Dominique Aguessy, Bleus d’aurore, poèmes, éditions du Cygne, préface de Piet Lincken, 2021, 104 p., 13 €.
Un peu comme sur la belle photo de couverture, ces poèmes, longs ou brefs, se déroulent sous nos yeux, tantôt d’altitude moyenne, et proches de la prose, et puis perce soudain un pic, de la plus haute poésie, intense, et brillant de tous ses feux, étincelant comme un diamant. Un peu aussi à l’image de la vie, toute faite, elle aussi, de son quotidien souvent lourd à porter, et puis de ces moments qui sont des moments d’éternité. Things of beauty are a joy for ever, comme disait Keats.
Mais, écoutons la plutôt.
Des propos volés aux songes / miroirs aux mensonges / reviennent hanter les redites / ignorant leur faillite. (p.13)

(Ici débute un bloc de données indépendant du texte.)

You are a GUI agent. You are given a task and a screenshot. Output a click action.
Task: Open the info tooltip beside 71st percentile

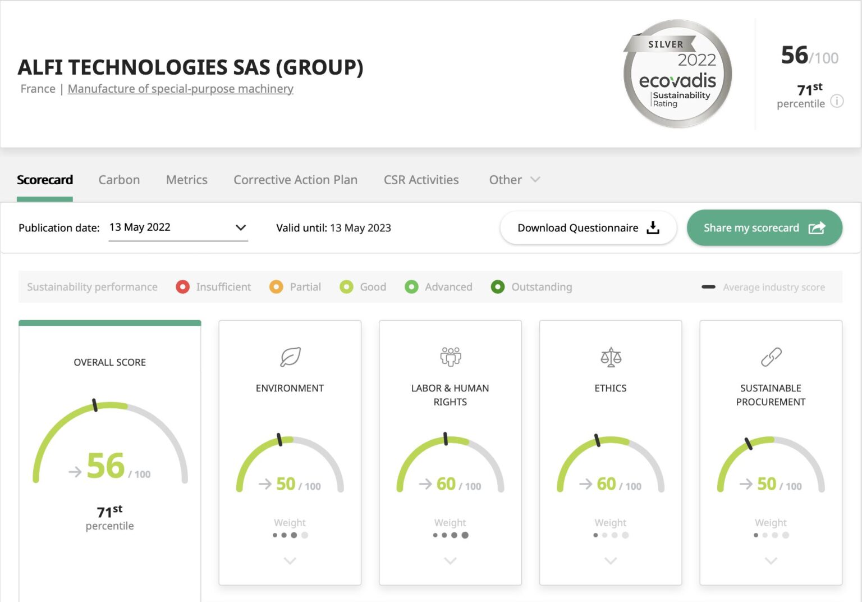coord(837,102)
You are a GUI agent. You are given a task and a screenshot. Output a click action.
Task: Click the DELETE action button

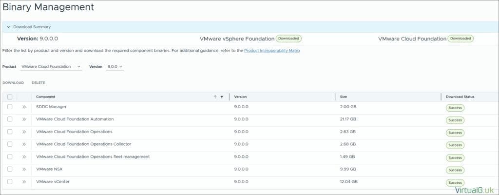(38, 83)
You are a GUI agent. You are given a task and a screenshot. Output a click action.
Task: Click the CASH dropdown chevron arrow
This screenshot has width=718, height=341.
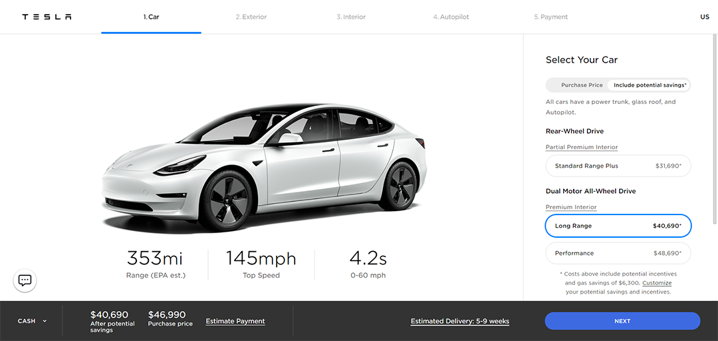[45, 321]
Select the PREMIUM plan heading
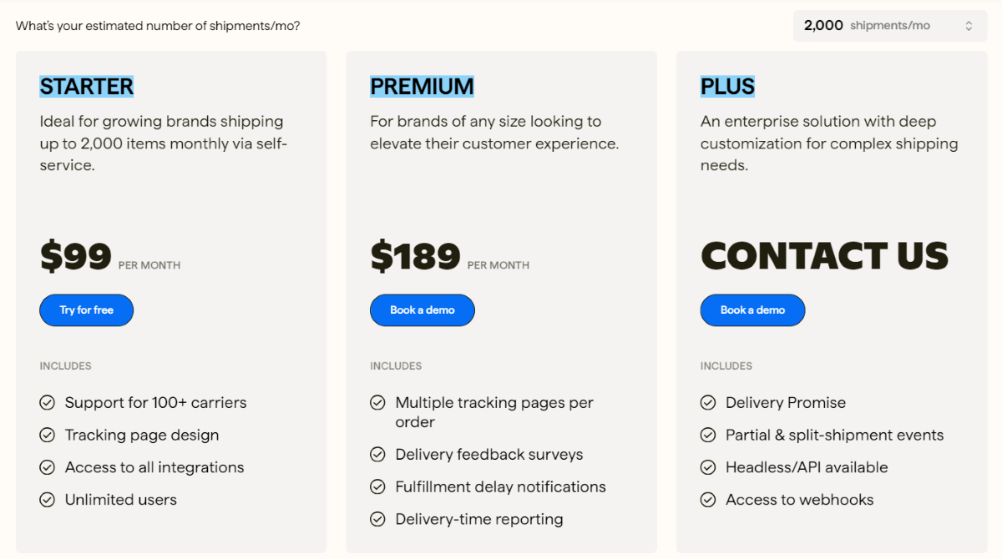Viewport: 1002px width, 559px height. [x=422, y=87]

Peu importe où je naquis / l’errance fut un maître / menant l’élève apeurée / par-delà pics et vallées. (p.16)
Mauve des lavandes / printemps en vue / à pas pèlerins / renouvelés (p.25) Comment dire mieux la nécessité d’aller vers la beauté du monde, et la nécessité de la persévérance ?
La nuit couve la voie / sous son burnous de soie / une pluie d’étoiles filantes / annoncent l’amante (p.29)
Entre peurs et doutes / au-delà des lisières / toute lumière / retourne à sa source (p.31) Comment mieux rappeler le Tu ne me chercherais pas, si tu ne m’avais déjà trouvé ? Non point perpétuel recommencement, mais la peine, et la fatigue de la marche, qui approfondissent la présence.
Et ces deux quatrains encore, pp. 32 et 33, qui contiennent toute une philosophie de l’existence :
Sacrifier son être / au souci de paraître / signe la défaite / de toutes trajectoires.
Tant que fleurira le printemps / l’aube succédant à la nuit / le mystère te sera plus proche / que l’illusion de la nuit.
Voilà. Je vous laisse là, à mi-chemin, à mi-côte. Le reste, c’est Dominique qui vous le dira, dans ce style inimitable qui est le sien. Elle est là, au bout du chemin, dans le bleu du ciel naissant sur l’horizon des montagnes. Un bleu qui a double sens, car il est aussi marque de peine et de coups :
Des bleus à l’âme / de leurs trames renouées / à mille lieues de distance / des ondes se reconnaissent.
…comme le guetteur attend l’aurore. Comme le disait déjà, à l’exergue, Li Baï, dans sa Route de Shu :
Que la route est difficile, plus difficile que de monter au ciel bleu.